RECORD EXCERPTS:
----------

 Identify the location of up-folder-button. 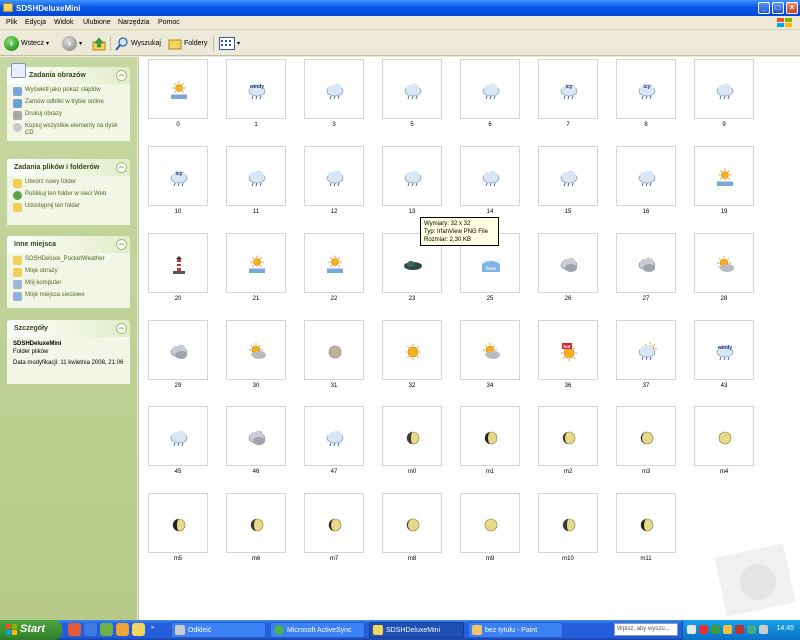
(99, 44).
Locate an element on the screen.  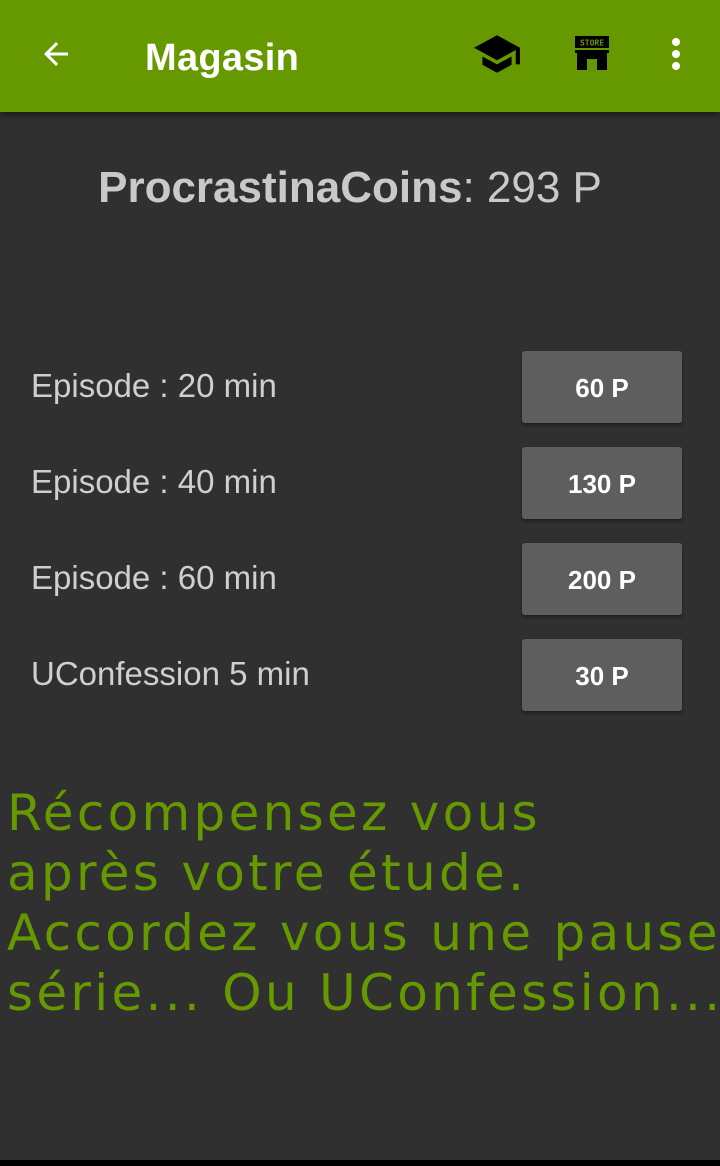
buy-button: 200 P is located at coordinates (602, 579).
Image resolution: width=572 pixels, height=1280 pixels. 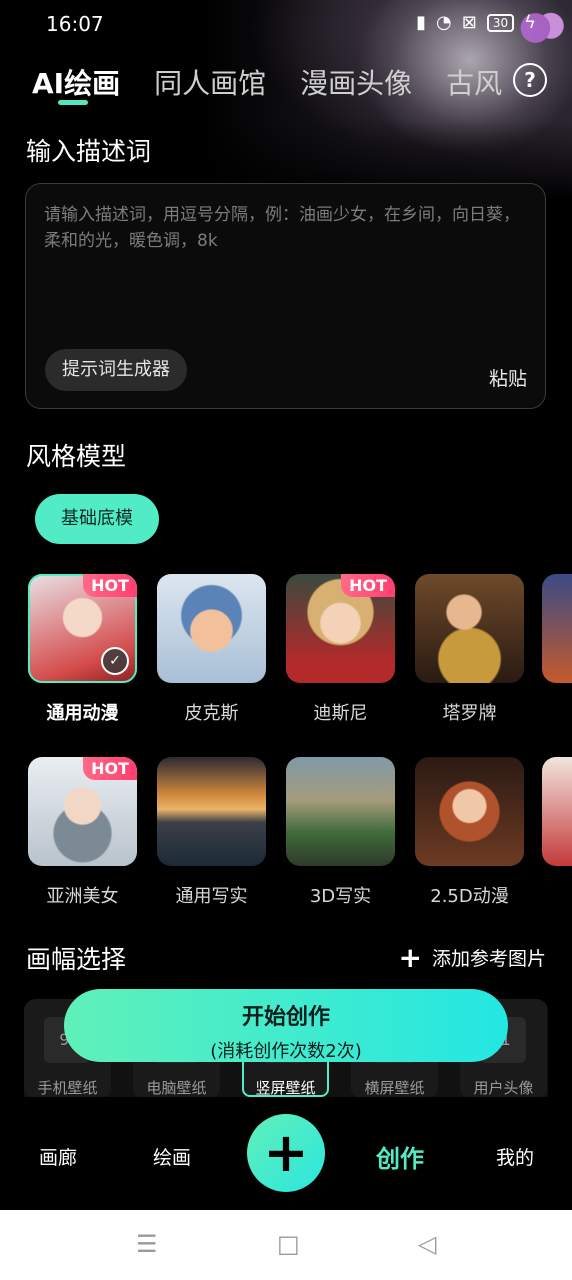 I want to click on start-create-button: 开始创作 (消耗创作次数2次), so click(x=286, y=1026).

----------

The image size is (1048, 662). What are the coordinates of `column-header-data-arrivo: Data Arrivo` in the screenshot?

----------

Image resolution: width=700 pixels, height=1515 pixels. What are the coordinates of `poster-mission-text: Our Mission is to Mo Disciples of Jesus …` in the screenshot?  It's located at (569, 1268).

----------

WRITTEN TASK: Tally how many lines of the listing above contain the string "screenshot", treating uppercase and lowercase as different. Reply with the number alone.

SOLUTION TO THIS TASK: 2